UNIDOS EM UM SÓ CORAÇÃO - PARASHÁ ITRÓ 5782 (21/janeiro/2022)


"Um mercador tinha um cavalo e um burro. Às vezes ele transportava muitos produtos por enormes distâncias, e seus animais tinham que fazer um enorme esforço. Na verdade, como o burro é conhecido por sua capacidade de carregar enormes cargas, normalmente o dono acabava colocando muito mais peso sobre o pobre burro do que sobre o cavalo, que costumava levar apenas pequenas cargas.

Certa vez, enquanto estavam caminhando por uma estrada, em uma longa viagem, o burro disse ao cavalo:

- Por favor, me ajude. Desta vez está pesado demais. Tenho medo de morrer de cansaço...

Porém, o cavalo não se comoveu. Além disso, não queria colocar mais carga em suas costas.

- Deixe de ser manhoso - disse o cavalo, sem demonstrar o mínimo de empatia - Nem deve estar tão pesado!

Passado algum tempo, o burro novamente pediu ajuda ao cavalo, mas foi ignorado mais uma vez. O burro sentiu que suas forças acabavam e, em um momento de desespero, implorou pela ajuda do cavalo. Porém, o cavalo continuava insensível à dor e sofrimento do burro. E, assim, o pior aconteceu. Após momentos de muito sofrimento, o burro caiu morto de fadiga.

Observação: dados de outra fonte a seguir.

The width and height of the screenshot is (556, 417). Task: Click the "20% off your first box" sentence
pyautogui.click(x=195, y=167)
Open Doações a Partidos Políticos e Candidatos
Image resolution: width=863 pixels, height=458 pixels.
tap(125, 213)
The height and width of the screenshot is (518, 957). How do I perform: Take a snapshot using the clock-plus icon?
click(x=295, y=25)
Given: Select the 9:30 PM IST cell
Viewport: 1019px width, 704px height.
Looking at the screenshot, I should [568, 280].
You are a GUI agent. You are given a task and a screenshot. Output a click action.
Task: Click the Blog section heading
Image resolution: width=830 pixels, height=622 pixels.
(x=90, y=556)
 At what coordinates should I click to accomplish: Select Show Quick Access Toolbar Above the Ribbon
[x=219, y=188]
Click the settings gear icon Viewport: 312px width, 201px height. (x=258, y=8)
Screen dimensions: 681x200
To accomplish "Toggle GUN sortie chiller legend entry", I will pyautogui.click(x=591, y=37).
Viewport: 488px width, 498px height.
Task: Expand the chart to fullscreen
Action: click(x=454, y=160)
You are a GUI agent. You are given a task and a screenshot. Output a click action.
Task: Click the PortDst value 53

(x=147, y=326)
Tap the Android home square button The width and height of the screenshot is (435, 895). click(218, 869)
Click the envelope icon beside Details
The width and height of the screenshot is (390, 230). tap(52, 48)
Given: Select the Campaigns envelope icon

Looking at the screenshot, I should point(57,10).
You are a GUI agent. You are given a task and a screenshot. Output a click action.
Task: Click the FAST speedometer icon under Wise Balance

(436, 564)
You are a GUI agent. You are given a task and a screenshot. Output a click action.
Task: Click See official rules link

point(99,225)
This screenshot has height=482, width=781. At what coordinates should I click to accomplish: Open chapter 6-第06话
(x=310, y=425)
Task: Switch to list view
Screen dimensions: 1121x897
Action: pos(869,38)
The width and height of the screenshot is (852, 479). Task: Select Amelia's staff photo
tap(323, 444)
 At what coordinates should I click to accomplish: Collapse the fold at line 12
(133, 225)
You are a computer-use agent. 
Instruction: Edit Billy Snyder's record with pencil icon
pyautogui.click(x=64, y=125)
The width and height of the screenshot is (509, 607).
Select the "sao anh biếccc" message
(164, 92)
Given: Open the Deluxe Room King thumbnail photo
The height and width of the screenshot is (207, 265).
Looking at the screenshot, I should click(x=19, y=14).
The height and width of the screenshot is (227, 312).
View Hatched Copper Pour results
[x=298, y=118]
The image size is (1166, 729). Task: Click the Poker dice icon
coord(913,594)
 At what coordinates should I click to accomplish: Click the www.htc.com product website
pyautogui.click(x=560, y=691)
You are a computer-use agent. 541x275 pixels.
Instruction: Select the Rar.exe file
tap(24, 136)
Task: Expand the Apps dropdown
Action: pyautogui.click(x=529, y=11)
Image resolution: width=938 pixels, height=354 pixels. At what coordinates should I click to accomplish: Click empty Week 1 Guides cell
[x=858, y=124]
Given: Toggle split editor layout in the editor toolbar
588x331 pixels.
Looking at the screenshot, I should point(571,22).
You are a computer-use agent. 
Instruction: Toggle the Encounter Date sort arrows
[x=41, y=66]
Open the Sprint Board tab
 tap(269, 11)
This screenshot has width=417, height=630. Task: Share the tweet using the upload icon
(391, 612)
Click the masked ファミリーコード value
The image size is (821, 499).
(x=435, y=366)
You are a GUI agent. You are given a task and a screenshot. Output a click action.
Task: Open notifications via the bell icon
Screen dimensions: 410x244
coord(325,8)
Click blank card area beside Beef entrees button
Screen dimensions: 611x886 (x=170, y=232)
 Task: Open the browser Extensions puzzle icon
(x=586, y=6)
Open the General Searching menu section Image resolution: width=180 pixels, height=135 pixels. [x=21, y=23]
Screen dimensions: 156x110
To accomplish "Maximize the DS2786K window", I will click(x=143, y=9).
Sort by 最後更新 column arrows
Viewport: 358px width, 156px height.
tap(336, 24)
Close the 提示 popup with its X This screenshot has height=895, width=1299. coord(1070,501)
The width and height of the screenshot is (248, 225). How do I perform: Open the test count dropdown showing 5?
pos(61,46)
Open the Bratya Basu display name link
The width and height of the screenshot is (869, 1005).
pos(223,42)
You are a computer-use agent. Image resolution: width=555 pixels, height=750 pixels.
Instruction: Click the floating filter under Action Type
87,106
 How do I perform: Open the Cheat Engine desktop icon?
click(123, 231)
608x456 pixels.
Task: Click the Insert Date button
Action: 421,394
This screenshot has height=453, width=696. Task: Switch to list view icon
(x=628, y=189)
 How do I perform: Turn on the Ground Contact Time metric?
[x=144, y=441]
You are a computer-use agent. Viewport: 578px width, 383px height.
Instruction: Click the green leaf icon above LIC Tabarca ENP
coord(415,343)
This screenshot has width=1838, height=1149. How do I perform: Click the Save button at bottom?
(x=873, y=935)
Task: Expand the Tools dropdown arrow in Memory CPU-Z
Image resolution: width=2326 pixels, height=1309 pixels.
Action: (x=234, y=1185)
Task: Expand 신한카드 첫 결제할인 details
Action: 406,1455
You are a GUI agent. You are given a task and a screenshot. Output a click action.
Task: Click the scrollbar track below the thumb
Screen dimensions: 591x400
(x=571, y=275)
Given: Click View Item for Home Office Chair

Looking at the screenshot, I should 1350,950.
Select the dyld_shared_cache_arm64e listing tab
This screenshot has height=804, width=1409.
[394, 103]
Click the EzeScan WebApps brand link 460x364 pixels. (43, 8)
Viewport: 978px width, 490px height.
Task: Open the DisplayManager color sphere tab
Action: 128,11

O mercador, em um primeiro momento, ficou desesperado. Como levaria sua mercadoria até a cidade? Os compradores estavam esperando! Então ele retirou toda a carga do burro morto e colocou sobre o cavalo. E até mesmo a carcaça do burro ele decidiu levar, para vender o couro na cidade. O cavalo, que não estava acostumado com tanto peso sobre suas costas, começou a gemer de dor. Entre lágrimas, ele dizia:

- Pobre de mim. Como sou infeliz! Veja o que me aconteceu! Por não querer ajudar o burro, agora eu tenho que levar tudo nas costas, até mesmo a carcaça dele!"

Quando as pessoas se ajudam, todos acabam ganhando. Mas quando as pessoas se comportam de forma mesquinha e egoísta, sem empatia, todos acabam perdendo.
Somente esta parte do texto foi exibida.